Payé pour défendre les victimes, il renseignait les bourreaux. Angelo Martino, ancien négociateur de rançongiciels, vient d’écoper de 70 mois de prison pour avoir transmis aux opérateurs de BlackCat les données de négociation de ses propres clients. Un pompier pyromane version cybersécurité.
Points clés
- Angelo Martino, ancien négociateur de ransomware, est condamné à 70 mois de prison
- Il transmettait aux opérateurs de BlackCat (ALPHV) les données de négociation de ses propres clients victimes
- Ces fuites permettaient aux attaquants de gonfler les montants extorqués
Le loup dans la bergerie
Le métier de négociateur en ransomware consiste, en théorie, à protéger les entreprises prises en otage numérique : évaluer la crédibilité des attaquants, temporiser, faire baisser la note. Martino, lui, faisait fuiter les informations sensibles vers le camp d’en face. Marge de manœuvre des victimes, seuil de paiement toléré, degré de panique : autant de renseignements précieux glissés aux extorqueurs de BlackCat (aussi connu sous le nom d’ALPHV), l’un des cartels de rançongiciels les plus actifs de ces dernières années.
La confiance monnayée
Résultat : les opérateurs négociaient en connaissant les cartes de l’adversaire, gonflant les montants extorqués. La justice a retenu la complicité d’extorsion, sanctionnée par une peine de 70 mois de prison, soit près de six ans.
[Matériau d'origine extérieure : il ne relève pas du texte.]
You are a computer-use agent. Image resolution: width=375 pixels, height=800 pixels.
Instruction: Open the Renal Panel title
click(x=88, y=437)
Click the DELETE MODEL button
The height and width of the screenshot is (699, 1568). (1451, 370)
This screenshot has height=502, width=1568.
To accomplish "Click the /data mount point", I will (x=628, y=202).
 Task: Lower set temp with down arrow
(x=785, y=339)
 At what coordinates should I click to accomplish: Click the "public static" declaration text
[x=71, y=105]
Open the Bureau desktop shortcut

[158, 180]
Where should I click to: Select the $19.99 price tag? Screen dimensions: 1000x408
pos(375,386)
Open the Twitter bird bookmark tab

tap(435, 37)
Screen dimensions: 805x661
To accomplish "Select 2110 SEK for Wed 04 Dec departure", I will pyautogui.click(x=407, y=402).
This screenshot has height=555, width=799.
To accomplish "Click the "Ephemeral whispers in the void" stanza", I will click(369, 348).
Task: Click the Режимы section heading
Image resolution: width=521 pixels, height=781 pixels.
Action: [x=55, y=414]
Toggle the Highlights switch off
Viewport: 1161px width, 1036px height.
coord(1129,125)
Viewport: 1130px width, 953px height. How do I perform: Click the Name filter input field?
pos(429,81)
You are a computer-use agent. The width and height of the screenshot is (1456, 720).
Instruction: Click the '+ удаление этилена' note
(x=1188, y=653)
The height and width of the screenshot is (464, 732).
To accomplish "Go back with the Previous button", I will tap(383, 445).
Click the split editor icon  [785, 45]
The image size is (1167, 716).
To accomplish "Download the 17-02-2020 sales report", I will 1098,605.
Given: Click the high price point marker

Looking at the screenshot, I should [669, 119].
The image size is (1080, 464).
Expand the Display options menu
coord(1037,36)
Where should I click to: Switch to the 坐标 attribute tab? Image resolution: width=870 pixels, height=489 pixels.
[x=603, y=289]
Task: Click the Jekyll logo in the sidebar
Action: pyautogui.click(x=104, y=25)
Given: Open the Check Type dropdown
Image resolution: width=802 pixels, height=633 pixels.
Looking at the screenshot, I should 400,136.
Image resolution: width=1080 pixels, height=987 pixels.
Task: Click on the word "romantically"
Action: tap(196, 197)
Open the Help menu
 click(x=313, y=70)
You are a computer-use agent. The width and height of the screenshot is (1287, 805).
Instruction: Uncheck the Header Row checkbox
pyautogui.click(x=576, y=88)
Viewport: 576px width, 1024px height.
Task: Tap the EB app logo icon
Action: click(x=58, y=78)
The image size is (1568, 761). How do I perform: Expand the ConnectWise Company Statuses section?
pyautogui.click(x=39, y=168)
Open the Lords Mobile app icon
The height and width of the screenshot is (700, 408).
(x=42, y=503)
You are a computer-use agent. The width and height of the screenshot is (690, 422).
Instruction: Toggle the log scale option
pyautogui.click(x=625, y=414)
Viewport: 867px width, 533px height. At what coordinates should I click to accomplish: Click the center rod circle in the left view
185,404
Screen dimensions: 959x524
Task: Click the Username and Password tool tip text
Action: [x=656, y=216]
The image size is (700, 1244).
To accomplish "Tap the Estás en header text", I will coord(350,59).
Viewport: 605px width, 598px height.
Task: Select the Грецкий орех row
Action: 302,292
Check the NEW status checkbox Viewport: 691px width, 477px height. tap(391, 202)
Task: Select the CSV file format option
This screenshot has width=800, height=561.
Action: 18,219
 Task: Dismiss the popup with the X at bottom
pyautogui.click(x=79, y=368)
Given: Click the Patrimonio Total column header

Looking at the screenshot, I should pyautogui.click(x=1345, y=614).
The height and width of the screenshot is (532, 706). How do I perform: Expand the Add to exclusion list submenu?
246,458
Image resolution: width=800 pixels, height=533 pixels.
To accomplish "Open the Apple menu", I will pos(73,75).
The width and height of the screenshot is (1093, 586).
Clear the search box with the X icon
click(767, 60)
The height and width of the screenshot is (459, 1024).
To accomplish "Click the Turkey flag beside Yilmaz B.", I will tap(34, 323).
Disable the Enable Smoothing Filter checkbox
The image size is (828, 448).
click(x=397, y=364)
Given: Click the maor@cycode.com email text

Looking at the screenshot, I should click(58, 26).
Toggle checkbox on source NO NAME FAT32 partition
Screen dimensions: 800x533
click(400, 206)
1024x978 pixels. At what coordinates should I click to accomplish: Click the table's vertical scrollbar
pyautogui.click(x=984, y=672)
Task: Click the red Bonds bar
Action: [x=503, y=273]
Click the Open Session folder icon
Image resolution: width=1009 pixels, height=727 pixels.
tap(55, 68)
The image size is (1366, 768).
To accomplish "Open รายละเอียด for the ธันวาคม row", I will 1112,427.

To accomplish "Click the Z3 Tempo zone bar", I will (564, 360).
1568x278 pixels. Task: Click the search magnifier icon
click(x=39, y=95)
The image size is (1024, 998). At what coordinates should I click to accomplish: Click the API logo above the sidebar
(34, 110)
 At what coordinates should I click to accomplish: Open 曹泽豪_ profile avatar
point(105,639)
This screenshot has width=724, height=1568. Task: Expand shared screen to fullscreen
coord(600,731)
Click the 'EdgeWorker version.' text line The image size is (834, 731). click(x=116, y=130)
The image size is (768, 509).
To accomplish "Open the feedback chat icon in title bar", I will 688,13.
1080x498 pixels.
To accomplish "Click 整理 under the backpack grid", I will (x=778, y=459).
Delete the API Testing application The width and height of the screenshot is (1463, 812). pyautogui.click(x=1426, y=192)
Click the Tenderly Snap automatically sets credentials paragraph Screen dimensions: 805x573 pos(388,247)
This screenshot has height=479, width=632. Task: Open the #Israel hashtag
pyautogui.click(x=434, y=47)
Le préjudice ne se limite pas aux victimes lésées : c’est toute la crédibilité d’une profession bâtie sur la confidentialité qui prend un coup.
Dans un secteur où l’on répète que le maillon faible est souvent humain, difficile de trouver meilleure illustration. Reste que la prochaine victime qui embauchera un négociateur y regardera à deux fois avant de tout déballer.